WORK REQUEST — Only lines that contain the string "computer" should be returned from the material below.

RECORDS SHOWN —
+-------+
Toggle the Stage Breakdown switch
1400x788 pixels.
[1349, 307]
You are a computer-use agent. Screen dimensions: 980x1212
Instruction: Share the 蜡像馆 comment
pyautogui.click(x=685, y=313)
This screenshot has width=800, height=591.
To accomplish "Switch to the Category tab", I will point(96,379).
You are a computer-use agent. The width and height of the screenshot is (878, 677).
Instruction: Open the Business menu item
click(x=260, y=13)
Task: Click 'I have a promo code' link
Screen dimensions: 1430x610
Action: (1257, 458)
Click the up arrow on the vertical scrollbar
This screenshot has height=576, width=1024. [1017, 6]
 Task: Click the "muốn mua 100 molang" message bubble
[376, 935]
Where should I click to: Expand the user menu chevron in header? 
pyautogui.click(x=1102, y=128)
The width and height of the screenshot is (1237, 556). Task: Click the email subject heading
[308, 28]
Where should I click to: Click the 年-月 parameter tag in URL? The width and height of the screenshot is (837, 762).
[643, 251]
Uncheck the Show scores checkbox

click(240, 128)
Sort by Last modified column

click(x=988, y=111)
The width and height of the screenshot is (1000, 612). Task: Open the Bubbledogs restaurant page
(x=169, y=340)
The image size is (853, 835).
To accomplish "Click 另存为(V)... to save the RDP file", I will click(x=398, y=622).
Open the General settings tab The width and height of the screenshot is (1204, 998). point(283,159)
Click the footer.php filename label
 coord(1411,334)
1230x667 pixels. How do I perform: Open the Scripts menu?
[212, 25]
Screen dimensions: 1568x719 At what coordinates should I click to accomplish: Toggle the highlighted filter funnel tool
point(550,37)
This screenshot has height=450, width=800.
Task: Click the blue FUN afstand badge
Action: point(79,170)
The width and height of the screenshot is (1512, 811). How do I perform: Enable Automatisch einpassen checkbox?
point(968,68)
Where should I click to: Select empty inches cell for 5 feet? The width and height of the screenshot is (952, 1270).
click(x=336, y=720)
+-------+
SOLUTION TO THE PROBLEM —
You are a computer-use agent. Screen dimensions: 980x1212
You are a computer-use agent. The width and height of the screenshot is (878, 677).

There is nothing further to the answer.